Friday, January 16, 2009

Lesson (1): Classification of Search Engines

The term "search engine" (SE) is often misused to describe both directories and pure search engines. In fact, they are not the same; the difference lies in how result listings are generated.


There are four major search engine types you should know about. They are:

  • crawler-based (traditional, common) search engines;
  • directories (mostly human-edited catalogs);
  • hybrid engines (META engines and those using other engines' results);
  • pay-per-performance and paid inclusion engines.

Crawler-based SEs, also referred to as spiders or Web crawlers, use special software to automatically and regularly visit websites to create and supplement their giant Web page repositories.


This software is referred to as a "bot", "robot", "spider", or "crawler". All these terms denote the same concept. These programs run on the search engines. They browse pages that already exist in their repositories, and find your site by following links from those pages. Alternatively, after you have submitted pages to a search engine, these pages are queued for scanning by a spider; it finds your page by looking through the lists of pages pending review in this queue.


After a spider has found a page to scan, it retrieves this page via HTTP (like any ordinary Web surfer who types an URL into a browser's address field and presses "enter"). Just like any human visitor, the crawling software leaves a record on your server about its visit. Therefore, it?s possible to know from your server log when a search engine has dropped in on your online estate.

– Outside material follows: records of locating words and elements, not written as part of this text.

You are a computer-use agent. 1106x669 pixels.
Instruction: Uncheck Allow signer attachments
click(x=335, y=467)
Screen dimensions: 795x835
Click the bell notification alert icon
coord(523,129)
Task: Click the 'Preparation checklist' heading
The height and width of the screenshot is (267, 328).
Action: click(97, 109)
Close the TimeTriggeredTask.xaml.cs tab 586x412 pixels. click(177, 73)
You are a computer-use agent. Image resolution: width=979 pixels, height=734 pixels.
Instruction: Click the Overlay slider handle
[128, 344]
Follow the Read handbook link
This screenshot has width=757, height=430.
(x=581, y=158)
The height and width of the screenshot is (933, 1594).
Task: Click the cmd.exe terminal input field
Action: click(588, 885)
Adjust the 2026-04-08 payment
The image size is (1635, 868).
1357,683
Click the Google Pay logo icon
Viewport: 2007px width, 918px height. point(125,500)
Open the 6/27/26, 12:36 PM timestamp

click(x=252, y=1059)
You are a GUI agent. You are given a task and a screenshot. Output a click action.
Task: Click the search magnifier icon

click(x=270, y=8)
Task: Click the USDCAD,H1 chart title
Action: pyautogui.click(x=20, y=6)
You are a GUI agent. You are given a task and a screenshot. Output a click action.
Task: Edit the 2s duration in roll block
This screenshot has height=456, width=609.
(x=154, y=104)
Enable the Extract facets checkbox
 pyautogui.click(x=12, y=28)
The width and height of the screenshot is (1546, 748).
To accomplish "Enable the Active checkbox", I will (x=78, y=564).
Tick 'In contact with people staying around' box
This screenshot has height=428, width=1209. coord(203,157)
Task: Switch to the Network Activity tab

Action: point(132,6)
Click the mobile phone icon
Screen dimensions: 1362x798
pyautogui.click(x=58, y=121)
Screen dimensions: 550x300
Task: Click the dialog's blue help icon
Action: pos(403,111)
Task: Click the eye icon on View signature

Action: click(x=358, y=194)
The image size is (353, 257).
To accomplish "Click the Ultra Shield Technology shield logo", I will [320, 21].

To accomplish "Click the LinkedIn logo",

Your Web server returns the HTML source code of your page to the spider. The spider then reads it (this process is referred to as "crawling" or "spidering") ? and this is where the difference begins between a human visitor and crawling software.


While a human visitor can appreciate the quality graphics and impressive Flash animation you've loaded onto your page, a spider won't. A human visitor does not normally read the META tags, a spider can. Only seasoned users might be curious enough to read the code of the page when seeking additional information about the Web page. A human visitor will first notice the largest and most attractive text on the page. A spider, on the other hand, will give more value to text that's closest to the beginning and end of the page, and the text wrapped in links.


Perhaps you've spent a fortune creating a killer website designed to immediately captivate your visitors and gain their admiration. You've even embedded lots of quality Flash animation and JavaScript tricks. Yet, a search engine spider is a robot which only sees that there are some images on the page and some code embedded into the "script" tag that it is instructed to skip. These design elements are additional obstacles on its way to your content. What's the result? The spider ranks your page low, no one finds it on the search engine, and no one is able to appreciate the design.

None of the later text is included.